①の続きです。
離婚に伴い財産分与した場合、①のような課税関係になります。
しかし、不動産だった場合が、今日のテーマです!
よくあるケースですが、不動産を元夫(または元妻)から元妻(または元夫)に財産分与するケースがあります。
この場合・・・
知らないととんでもないことになるケースがあります
どういうことかと言いますと・・・
離婚に伴って、協議の結果、元夫が、賃貸駐車場の名義を元妻に変更した場合で考えてみましょう。
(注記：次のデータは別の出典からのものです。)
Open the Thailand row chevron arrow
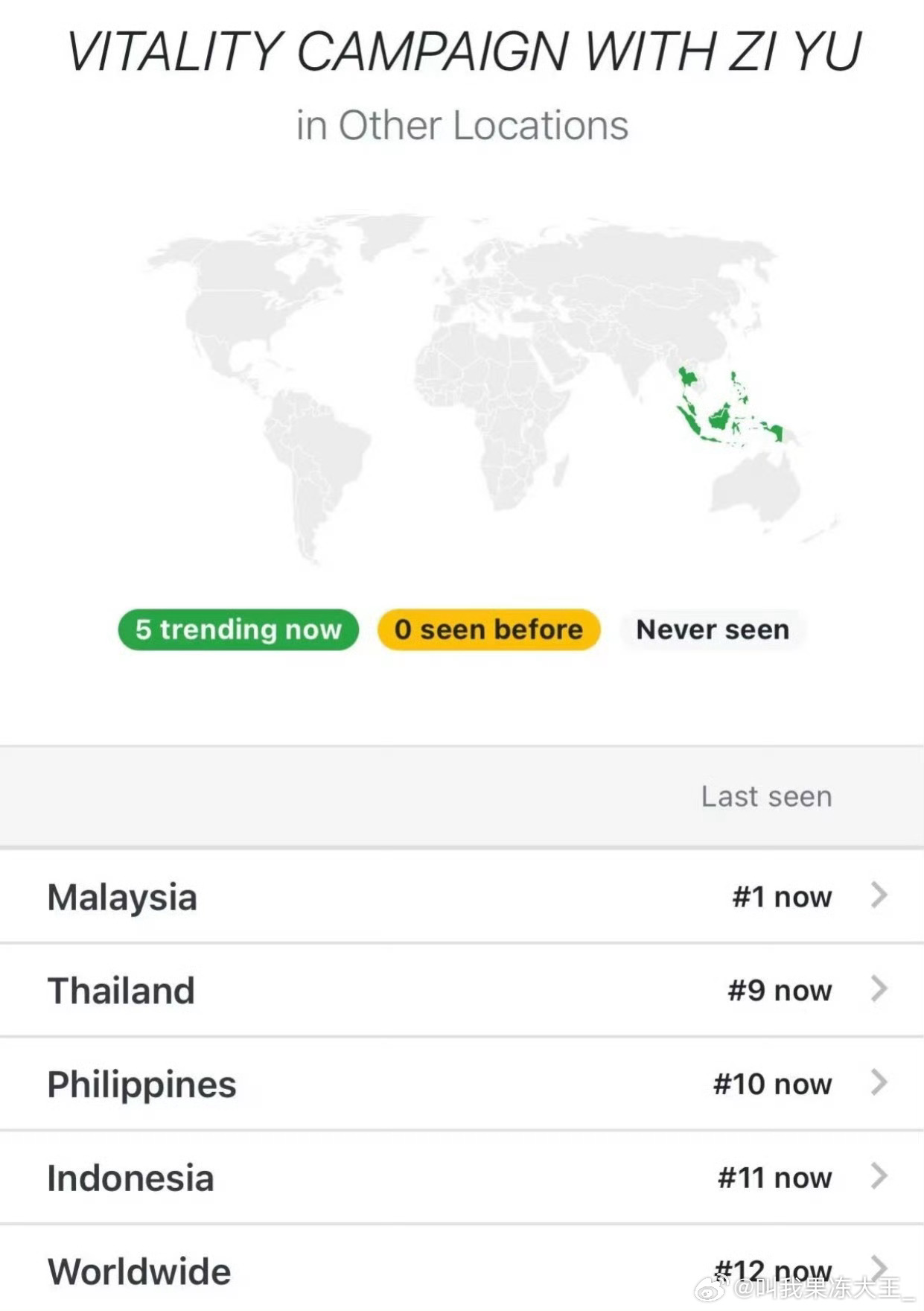Screen dimensions: 924x1311 tap(879, 989)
駐車場は青空駐車場。ただの土地ですが、立地がいいため100%稼働。
それなりに収入になるので、妻の今後の生活のために、と思って名義変更した次第です。
簡単に説明するため、ローンなどのややこしい権利関係や諸経費は一切なしで、会話形式で説明します。
(以下の事例はフィクションです)
ある日突然・・・
元夫のところに、税務署からのお尋ねが来ちゃったのです
譲渡所得(土地建物等を売ったときに発生する所得です)の申告のお尋ねです。
ビックリして問い合わせたところ・・・
税務署から「離婚して土地(駐車場)を元奥さんに渡しましたよね?かくかくしかじかで・・・すでに申告期限後、目安としてこれだけの税金がかかります」と言われ、申告を促されたのです。
駐車場等、賃貸不動産を持っていた元夫。
どうやら、土地の譲渡の申告が漏れていたようです・・・。
元夫は「はぁっ?駐車場の名義を変えただけなのに、なぜ税金かかるの?愛子先生、どうしたらいいんでしょうか・・・」と・・・
愛子先生
「それは・・・・・・
法律では、離婚に伴って、元奥さんに不動産を渡したとき、Aさんが土地を元奥さんに、土地を時価(一般的な売買金額)で売ったことになるのです。
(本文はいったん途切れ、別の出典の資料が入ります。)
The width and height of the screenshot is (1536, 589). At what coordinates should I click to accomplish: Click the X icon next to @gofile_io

お金の動きはなくても、売ったという取引になるのです・・・。
このような場合、時価から買った時の値段を引いた金額が売却益となって税金がかかります・・・
買った時の値段が分からない場合、時価の5%が買った時の値段となりますので、非常に税負担が大きくなります・・・」
そのアパートは、先祖代々の土地のため、買った時の値段が分かりません・・・
買った時の値段を立証できる根拠がないと、非常に厳しいです。
多額の税金の納税義務者は元夫です。
相続税や贈与税みたいに、連帯納付(本人が払えない場合、財産をあげた人や他の相続人が本人に代わって納税する制度)もないので・・・
不動産を分与された元妻に、半額負担してほしいなどと、請求もできません。。
残念ながら、元夫は納税義務があります・・・
もし駐車場の土地でなく、マイホームだった場合、ケースバイケースですが、
居住用不動産の特別控除(売却益が出ても3000万までは税金がかからない制度)が使えるケースもあったり・・・
事実関係が非常に大事になってきます。
そして、元妻は、
当然ながら、駐車場のオーナーになるので、毎年不動産所得の申告が必要。
健康保険が国保だと、収入によっては、離婚前の保険料より大幅にUPする可能性もありますので、国保のことを忘れずに・・・。
駐車場の土地の所有者となった日に、その時の時価で土地を取得したことになります。
将来、その土地を売った場合は、財産分与を受けた日を基に、長期譲渡(譲渡した年の1月1日において所有期間5年超)になるか?短期譲渡(長期譲渡に該当しないもの)になるかを判定します。
短期譲渡になると税率が高いです。
このように、離婚に伴って不動産を財産分与する場合は、お互いに要注意です!
特に、不動産を渡した方(分与者)は、譲渡所得が発生することもありますので、特に注意ですね。